Committee Members’ views NOT in support of the prospective determination of a PHEIC
- The overall global risk assessment presented by the WHO Secretariat remained unchanged with respect to that presented to the Committee on 23 June 2022;
- The greatest burden of the outbreak is currently reported in 12 countries in Europe and in the Americas, with no indications, based on currently available data, of an exponential increase in the number of cases in any of those countries, and early signs of stabilization or declining trends observed in some countries;
- The vast majority of cases are observed among MSM with multiple partners, and, despite the operational challenges, there is the opportunity to stop ongoing transmission with interventions targeted to this segment of the population. Cases observed beyond this population group, including among health workers are, to date, limited;
- The severity of the disease is perceived to be low;
- The epidemic is gaining maturity, with future waves expected, and clearer indications about the effectiveness of policies and interventions are being generated;
- The potential risks of hampering response efforts through the prospective determination of a PHEIC are perceived as outweighing the benefits of the latter for the following reasons:
- The stigma, marginalization, and discrimination that a determination of a PHEIC may generate against the currently affected communities, especially in countries where homosexuality is criminalized, LGBTI+ communities are not well established and engaged in a dialogue with governments.
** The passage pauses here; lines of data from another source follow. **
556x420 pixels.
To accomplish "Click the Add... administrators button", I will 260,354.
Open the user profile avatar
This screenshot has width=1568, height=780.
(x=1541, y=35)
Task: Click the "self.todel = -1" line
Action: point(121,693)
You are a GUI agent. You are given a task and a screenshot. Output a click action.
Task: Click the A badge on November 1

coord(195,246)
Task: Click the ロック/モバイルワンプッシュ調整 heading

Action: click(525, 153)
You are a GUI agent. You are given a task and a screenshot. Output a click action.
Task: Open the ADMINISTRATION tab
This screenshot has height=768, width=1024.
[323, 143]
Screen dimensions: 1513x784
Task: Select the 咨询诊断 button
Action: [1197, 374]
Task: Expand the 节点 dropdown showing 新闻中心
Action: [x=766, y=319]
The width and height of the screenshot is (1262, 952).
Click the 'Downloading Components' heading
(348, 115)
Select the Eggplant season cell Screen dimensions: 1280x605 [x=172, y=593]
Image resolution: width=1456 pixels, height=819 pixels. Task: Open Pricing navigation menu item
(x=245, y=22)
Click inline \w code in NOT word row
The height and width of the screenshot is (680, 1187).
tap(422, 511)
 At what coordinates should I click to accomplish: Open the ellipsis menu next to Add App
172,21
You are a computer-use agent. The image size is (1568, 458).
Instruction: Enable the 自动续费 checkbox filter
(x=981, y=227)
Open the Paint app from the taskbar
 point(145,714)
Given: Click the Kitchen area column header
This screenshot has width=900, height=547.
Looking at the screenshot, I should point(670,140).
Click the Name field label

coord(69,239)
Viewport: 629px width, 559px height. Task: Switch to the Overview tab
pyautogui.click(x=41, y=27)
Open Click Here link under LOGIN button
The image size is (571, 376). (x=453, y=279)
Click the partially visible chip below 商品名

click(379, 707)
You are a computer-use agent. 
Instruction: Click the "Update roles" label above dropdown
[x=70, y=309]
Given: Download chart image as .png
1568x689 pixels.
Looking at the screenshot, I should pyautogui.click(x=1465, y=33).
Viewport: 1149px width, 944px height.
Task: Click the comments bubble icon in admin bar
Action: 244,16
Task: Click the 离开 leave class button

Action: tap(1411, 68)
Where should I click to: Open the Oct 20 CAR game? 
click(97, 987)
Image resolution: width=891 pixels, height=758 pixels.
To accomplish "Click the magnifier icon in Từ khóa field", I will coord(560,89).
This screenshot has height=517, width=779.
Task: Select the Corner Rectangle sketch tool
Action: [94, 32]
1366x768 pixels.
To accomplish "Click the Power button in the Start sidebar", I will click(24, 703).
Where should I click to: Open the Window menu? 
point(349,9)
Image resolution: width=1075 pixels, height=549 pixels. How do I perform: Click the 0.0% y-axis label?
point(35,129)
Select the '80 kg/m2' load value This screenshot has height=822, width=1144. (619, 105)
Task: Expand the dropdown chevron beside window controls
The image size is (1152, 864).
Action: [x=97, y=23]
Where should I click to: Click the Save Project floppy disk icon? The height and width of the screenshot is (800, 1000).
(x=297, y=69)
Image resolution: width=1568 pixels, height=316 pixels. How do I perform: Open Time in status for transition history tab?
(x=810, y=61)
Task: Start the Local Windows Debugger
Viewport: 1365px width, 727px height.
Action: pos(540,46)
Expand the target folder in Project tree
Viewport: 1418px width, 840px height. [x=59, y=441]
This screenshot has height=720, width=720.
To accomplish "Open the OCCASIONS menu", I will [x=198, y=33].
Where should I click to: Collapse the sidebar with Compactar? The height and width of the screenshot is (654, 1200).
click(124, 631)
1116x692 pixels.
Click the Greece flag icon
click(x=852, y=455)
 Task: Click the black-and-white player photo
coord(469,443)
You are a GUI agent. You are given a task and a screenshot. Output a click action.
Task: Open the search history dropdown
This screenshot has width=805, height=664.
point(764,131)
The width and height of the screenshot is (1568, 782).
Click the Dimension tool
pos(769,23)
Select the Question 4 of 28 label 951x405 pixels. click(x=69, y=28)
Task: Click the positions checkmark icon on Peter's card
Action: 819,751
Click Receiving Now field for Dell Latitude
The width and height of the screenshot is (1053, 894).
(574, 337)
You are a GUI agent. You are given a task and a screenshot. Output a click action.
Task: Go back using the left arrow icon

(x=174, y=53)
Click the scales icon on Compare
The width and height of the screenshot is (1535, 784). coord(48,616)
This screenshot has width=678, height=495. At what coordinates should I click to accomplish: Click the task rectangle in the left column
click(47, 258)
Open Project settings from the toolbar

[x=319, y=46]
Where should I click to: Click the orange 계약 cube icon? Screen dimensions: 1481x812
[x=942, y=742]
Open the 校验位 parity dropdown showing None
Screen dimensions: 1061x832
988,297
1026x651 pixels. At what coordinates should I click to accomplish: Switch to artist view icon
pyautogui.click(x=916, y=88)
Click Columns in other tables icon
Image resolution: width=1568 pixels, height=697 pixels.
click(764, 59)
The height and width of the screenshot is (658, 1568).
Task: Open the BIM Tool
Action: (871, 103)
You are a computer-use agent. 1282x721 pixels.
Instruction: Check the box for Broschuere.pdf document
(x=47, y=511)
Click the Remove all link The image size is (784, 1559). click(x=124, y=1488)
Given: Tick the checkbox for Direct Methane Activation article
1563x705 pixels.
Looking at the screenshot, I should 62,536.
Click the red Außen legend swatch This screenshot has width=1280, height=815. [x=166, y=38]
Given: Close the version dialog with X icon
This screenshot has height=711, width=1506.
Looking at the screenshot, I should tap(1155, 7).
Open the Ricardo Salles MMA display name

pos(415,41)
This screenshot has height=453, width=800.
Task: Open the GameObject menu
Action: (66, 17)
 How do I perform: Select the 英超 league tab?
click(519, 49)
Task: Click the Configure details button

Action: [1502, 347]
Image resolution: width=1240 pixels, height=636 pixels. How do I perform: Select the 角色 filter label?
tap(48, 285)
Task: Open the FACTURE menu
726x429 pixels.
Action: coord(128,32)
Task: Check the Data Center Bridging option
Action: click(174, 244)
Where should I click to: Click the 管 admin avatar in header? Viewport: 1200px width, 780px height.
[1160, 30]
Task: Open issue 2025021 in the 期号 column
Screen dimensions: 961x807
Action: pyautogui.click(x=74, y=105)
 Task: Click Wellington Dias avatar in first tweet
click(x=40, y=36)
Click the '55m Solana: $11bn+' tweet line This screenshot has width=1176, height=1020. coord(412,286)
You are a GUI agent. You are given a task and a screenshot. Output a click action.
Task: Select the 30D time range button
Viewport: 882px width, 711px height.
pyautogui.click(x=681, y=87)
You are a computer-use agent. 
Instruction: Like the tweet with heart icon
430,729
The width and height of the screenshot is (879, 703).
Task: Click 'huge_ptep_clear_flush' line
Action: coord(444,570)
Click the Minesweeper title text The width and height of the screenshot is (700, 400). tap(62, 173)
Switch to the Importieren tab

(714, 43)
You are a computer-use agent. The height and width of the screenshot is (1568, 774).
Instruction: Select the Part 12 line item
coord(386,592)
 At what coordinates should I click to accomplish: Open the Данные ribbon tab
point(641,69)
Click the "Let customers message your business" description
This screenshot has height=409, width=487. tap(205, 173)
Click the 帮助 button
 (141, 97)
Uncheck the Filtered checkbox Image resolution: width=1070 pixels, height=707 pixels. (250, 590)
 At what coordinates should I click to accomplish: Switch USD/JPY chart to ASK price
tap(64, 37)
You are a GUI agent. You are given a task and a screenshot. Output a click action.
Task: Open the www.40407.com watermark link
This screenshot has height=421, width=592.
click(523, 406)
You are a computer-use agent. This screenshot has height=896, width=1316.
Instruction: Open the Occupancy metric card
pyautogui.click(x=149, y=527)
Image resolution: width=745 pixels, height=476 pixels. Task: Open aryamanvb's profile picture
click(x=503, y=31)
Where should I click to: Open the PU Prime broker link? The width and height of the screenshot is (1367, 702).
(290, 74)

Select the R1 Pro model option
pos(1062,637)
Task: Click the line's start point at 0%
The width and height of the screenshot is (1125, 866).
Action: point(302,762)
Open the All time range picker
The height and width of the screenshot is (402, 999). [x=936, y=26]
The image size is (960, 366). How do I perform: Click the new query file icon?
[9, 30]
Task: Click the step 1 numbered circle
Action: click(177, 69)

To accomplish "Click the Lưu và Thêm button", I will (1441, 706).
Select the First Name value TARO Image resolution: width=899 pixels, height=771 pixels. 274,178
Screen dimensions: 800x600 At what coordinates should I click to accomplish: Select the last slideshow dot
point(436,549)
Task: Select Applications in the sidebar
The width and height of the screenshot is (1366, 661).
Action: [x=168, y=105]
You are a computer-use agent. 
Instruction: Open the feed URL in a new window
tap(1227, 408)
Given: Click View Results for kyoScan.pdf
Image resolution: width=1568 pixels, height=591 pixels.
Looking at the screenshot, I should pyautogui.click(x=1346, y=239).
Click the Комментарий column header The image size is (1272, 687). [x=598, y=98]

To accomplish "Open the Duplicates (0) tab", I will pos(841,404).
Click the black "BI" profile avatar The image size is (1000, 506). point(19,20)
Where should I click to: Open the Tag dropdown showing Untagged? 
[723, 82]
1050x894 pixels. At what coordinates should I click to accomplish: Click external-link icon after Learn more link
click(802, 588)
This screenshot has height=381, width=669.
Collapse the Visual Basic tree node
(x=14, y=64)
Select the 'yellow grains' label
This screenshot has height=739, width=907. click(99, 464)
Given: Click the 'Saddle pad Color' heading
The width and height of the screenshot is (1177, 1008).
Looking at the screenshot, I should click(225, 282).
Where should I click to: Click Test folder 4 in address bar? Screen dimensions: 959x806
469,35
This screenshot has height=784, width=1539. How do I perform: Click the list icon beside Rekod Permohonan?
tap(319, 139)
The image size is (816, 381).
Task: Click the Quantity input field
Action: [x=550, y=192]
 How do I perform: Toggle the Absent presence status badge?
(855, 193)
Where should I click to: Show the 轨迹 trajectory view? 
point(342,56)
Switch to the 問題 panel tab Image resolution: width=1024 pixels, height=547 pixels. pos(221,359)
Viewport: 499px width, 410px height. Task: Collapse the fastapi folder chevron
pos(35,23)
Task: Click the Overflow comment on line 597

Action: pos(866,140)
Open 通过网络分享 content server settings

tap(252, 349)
Communities in some countries have reportedly indicated that minimizing stigma associated with monkeypox – which unlike HIV infection may be a visible condition– requires developing novel approaches, which could be challenging in the context of a PHEIC;
- Action taken by the WHO Secretariat since May 2022 to raise the alert in relation to the unfolding monkeypox outbreak, including convening the Committee, appear to be effective, in triggering immediate response efforts in many countries in the northern hemisphere;
- Technical guidance issued by the Secretariat to inform national response efforts is regarded as adequate and comprehensive, with no identified impediments preventing its implementation worldwide;
- For West and Central African countries, where capacity building for surveillance, laboratory, and response is needed, the determination of a PHEIC may not be regarded as a tool for triggering nor for boosting such efforts;
- The determination of a PHEIC would unnecessarily and artificially increase the perception of the risk of the disease in the general public, which, in its turn, would translate into generating demand for vaccines, which should be used wisely;
- Not determining a PHEIC would not mean “business as usual”. The communication of the WHO Director-General decision would still be an opportunity to convey the needed continuity of the full range of necessary public health actions, beyond a mere high visibility determination.
Following the deliberations, Committee Members provided input to the proposed Temporary Recommendations previously outlined, should the WHO Director-General determine that the Multi-country outbreak of monkeypox constitutes a PHEIC.